University of Indianapolis English Professor Mary McGann is retiring this spring after 22 years at UIndy and four decades in higher education, but she’s not done teaching yet.
The Fulbright Scholar Program‘s presidentially appointed board has selected McGann for a prestigious Senior Lecturer award that will send her to Poland’s University of Warsaw for the 2012-2013 academic year. Sponsored by the U.S. Department of State, the Fulbright program was established to build mutual understanding between the people of the United States and those of more than 150 participating countries. Past award recipients have included heads of state, CEOs, ambassadors, artists and 43 Nobel Prize winners.
McGann will be teaching at Warsaw’s American Studies Center, where she served as associate director in the early 1980s. She and her husband arrived there just as the Soviet-backed government was cracking down on pro-democracy groups and instituting a two-year period of martial law. Store shelves were empty, and most Americans left the country, but McGann made many friends with whom she has stayed in touch.
“It made an indelible mark on us,” she says, noting that Poland now has one of the most stable economies in Europe. “This is kind of a homecoming for me, although it’s a very different country from the one I left.”

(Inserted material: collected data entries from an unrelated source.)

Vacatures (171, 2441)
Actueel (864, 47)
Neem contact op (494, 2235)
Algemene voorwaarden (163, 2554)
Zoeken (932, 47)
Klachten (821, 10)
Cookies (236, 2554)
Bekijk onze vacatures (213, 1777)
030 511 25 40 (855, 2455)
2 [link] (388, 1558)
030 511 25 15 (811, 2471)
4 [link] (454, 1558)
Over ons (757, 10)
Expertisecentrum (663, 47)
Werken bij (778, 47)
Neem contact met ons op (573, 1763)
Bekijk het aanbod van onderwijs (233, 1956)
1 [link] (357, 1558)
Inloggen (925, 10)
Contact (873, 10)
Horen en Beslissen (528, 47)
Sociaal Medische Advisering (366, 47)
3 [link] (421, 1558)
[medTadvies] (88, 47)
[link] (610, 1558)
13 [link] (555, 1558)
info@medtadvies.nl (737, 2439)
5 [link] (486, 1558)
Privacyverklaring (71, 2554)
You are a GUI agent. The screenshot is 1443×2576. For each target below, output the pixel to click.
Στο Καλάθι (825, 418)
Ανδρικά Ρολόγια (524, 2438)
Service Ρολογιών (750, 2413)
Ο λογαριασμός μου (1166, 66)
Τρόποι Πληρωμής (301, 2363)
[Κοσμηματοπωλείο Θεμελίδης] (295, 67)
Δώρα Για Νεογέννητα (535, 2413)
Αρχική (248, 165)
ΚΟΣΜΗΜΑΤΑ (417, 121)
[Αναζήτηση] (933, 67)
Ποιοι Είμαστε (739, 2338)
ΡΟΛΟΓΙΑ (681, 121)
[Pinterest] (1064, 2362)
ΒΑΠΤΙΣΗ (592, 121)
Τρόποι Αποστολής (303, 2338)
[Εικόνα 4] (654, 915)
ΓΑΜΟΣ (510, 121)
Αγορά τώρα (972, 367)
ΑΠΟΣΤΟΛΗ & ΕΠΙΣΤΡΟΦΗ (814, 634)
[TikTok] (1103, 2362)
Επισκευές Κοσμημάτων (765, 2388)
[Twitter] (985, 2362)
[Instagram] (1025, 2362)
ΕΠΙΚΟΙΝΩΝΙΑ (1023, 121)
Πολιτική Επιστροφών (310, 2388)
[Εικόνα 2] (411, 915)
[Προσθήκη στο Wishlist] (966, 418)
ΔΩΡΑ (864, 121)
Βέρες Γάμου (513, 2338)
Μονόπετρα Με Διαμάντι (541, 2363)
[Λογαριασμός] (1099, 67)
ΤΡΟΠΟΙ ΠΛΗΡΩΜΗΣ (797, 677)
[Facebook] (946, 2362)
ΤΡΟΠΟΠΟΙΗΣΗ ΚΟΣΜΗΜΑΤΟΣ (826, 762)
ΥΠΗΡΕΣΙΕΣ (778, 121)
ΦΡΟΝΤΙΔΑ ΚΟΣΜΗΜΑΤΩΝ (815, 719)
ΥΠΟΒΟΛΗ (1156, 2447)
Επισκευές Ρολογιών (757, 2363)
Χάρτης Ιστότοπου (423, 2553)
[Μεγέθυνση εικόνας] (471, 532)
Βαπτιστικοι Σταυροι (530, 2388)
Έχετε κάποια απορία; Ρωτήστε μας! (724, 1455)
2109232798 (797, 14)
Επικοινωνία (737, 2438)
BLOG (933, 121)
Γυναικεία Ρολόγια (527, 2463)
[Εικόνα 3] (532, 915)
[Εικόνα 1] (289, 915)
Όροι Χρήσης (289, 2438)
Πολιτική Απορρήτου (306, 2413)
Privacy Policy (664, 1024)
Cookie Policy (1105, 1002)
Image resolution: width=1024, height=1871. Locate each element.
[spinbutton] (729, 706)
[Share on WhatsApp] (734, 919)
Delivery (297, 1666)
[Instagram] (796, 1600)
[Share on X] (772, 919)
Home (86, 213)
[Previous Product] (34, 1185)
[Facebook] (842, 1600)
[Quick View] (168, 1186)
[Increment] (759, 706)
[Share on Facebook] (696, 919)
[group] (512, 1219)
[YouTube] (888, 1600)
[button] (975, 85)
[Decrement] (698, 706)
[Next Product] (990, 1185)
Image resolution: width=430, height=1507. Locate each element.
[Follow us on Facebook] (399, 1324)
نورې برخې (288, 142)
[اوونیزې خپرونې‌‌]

Her Fulbright award, administered by the Council for International Exchange of Scholars, includes a stipend and allowances for travel, housing, books and other educational materials. McGann’s work there will include supervising master’s theses, teaching a basic survey of American literature and also teaching the literature of the Native American experience, an idea she proposed.
A Bloomington resident, McGann joined the UIndy faculty in 1990 after teaching at Rhode Island College and Indiana, Cincinnati and Ohio State universities. She has taught several times at UIndy’s Athens Campus in Greece and in the university’s joint degree program at Ningbo Institute of Technology in China, and she leaves the Indianapolis campus with fond memories.
“Of all the schools I’ve taught at, this is the one where I’ve really gotten to know my students,” she says.